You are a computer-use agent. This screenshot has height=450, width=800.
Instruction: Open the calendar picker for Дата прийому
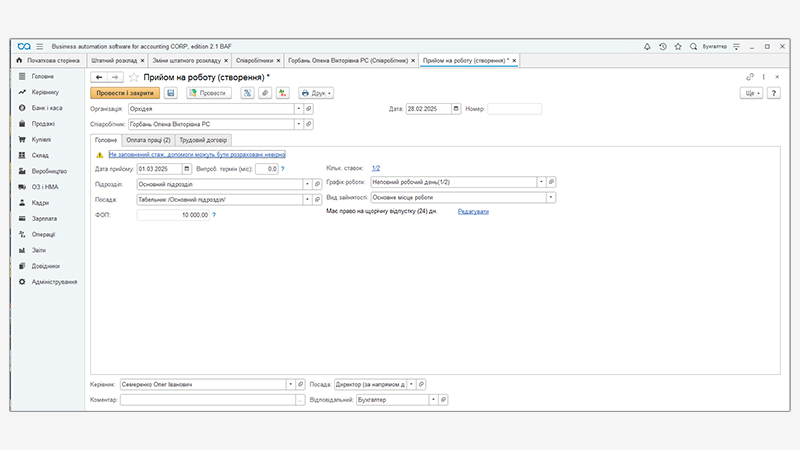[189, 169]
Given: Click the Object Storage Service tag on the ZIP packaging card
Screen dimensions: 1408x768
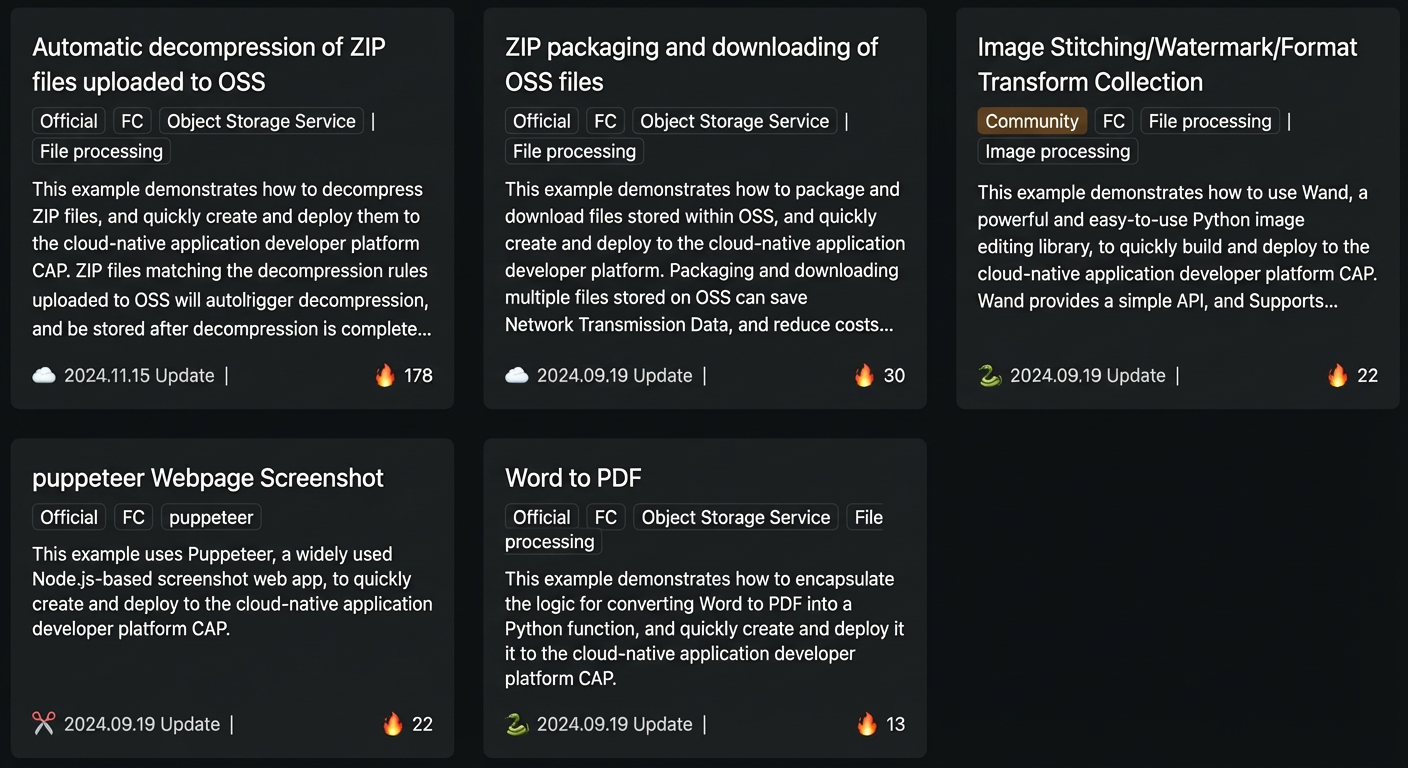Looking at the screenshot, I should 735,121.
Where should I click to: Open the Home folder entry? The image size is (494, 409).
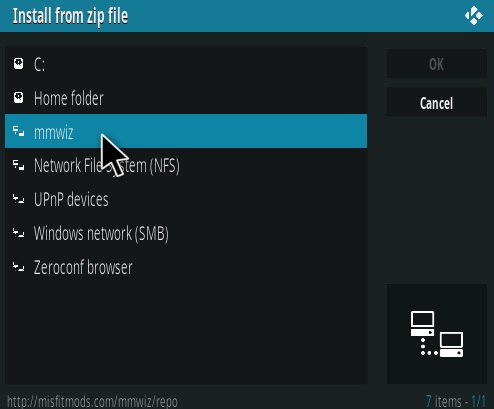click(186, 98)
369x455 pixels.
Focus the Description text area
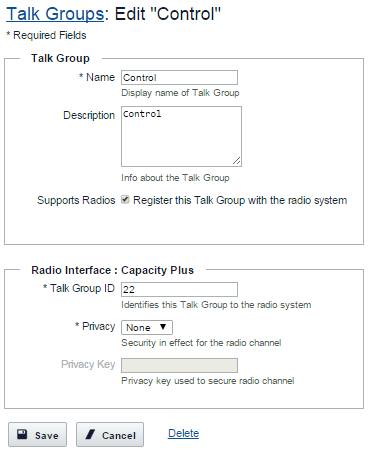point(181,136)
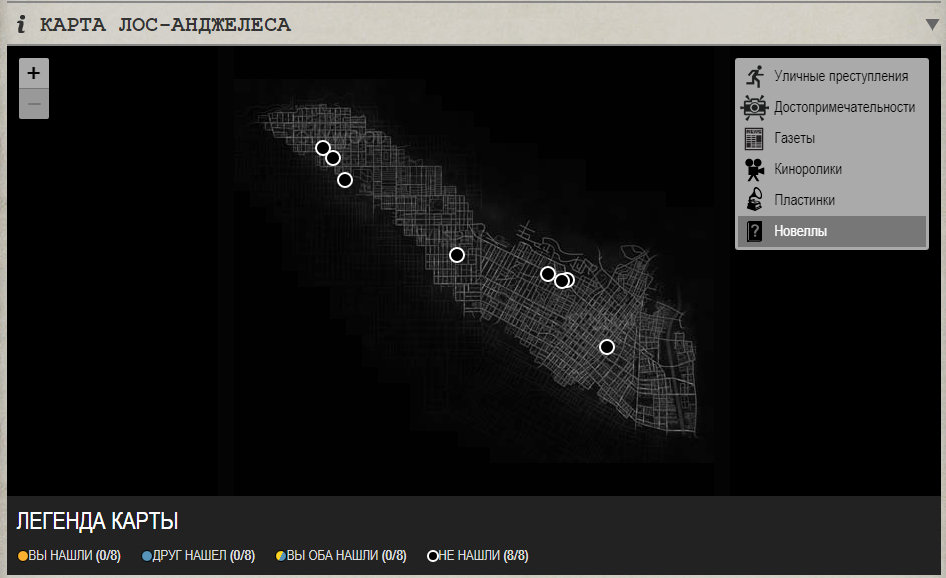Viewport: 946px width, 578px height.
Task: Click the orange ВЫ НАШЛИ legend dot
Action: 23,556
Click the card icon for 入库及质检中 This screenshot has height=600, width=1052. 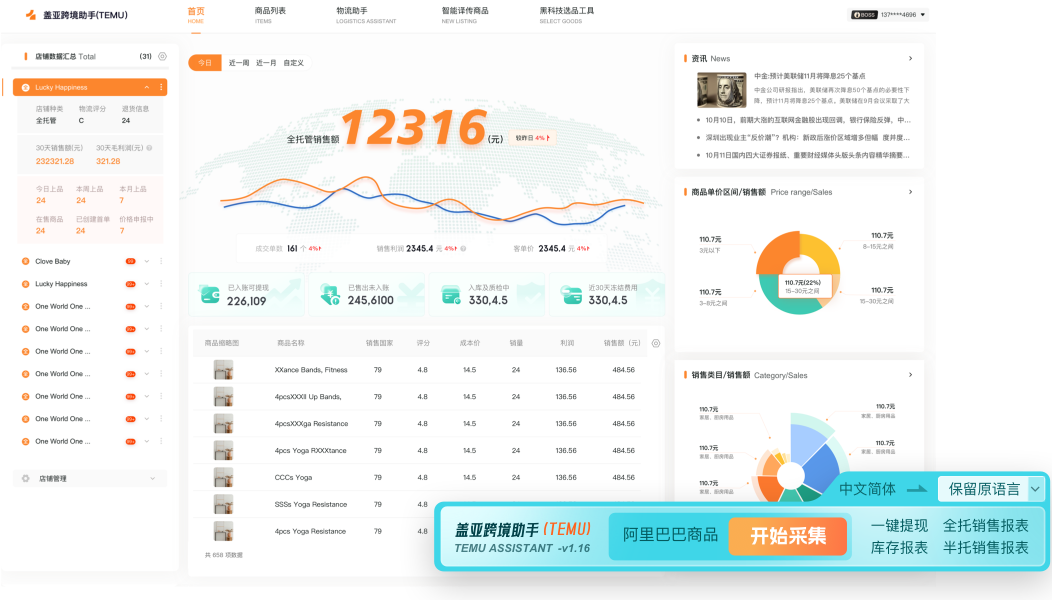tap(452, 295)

● Work task: Exactly the lines above from the one that contains "Given: Click the" down to the one that contains "369x455 pixels." are to be output, both ends kept and pictures omitted.

● Written response:
Given: Click the Object Storage Service tag on the ZIP packaging card
Screen dimensions: 1408x768
Looking at the screenshot, I should 735,121.
Where should I click to: Open the Home folder entry? The image size is (494, 409).
click(186, 98)
369x455 pixels.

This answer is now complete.